直径5mm以下の結石では自然排石を期待できますが、10mm以上では難しいです。そのため、体外衝撃波結石砕石術や内視鏡的砕石術などが行われます。

体外衝撃波結石破砕療法(extracorporeal shock-wave lithotripsy; ESWL)とは、衝撃波を体内の結石に集束させて破砕する方法です。2cm 以下の結石が対象で、疝痛発作にも有効です。ただ、合併症として、破砕片の嵌頓(砕かれた結石がつまることもある)、腎被膜下血腫があります。当然のことながら、妊婦は基本的に禁忌です。

また、内視鏡手術で、破砕不能な結石は尿管鏡手術または経皮的腎盂鏡手術で破砕・摘出する方法もあります。大きなサンゴ状結石、感染結石に合併する無機能腎などでは開放手術が行われることもあります。

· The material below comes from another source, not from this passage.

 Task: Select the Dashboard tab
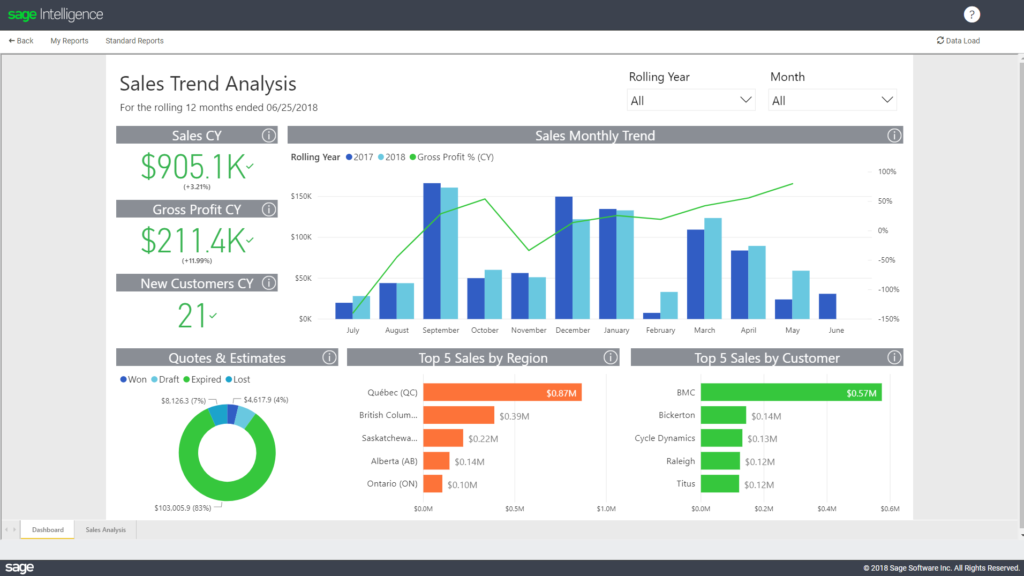46,529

食品の安全性の問題が見直されていますが、いたちごっこといった感も否めません。そして、食品の流通・運輸技術の進歩により、「どこからきたものか、誰の責任のもと、製造されたのか」といったことが見えにくくなってしまっていることも問題であると考えられます。再発を防ぐため、どのようにしたらいいのか、しっかりと考えていくことが必要であるとおもわれます。